Exercise requirements:
Count the lines in the items below that contain the word "coordinates", and reply with the number alone.

▼

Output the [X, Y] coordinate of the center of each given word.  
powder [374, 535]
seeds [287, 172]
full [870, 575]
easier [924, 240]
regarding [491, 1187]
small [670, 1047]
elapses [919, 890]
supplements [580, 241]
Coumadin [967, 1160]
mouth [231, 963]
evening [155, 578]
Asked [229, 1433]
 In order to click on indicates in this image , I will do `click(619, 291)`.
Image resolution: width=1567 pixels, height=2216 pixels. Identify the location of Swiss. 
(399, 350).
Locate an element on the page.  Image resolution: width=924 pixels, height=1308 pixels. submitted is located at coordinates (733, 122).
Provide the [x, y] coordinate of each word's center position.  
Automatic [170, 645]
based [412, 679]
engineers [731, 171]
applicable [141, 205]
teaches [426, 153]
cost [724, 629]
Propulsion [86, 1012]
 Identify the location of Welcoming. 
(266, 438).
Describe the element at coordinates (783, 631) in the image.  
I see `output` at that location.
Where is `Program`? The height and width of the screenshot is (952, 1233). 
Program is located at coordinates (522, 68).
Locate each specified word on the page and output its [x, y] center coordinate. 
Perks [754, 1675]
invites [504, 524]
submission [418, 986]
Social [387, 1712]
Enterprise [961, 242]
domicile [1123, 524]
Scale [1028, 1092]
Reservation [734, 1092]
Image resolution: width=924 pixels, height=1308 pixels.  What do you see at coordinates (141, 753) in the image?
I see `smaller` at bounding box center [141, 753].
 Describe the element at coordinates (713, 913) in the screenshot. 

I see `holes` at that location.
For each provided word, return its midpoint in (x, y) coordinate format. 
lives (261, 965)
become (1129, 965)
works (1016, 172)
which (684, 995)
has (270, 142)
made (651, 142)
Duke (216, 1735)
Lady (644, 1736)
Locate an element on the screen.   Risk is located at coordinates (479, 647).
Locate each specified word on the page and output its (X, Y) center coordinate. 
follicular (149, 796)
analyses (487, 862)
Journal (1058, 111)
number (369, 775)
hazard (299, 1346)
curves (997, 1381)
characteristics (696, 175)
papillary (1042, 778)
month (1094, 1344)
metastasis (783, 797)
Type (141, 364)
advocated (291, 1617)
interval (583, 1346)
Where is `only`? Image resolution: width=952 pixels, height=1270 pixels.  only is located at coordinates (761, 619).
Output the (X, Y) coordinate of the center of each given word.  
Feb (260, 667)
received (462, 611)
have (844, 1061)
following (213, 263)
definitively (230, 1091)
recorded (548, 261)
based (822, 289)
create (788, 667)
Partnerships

▲

Solution to this task:
7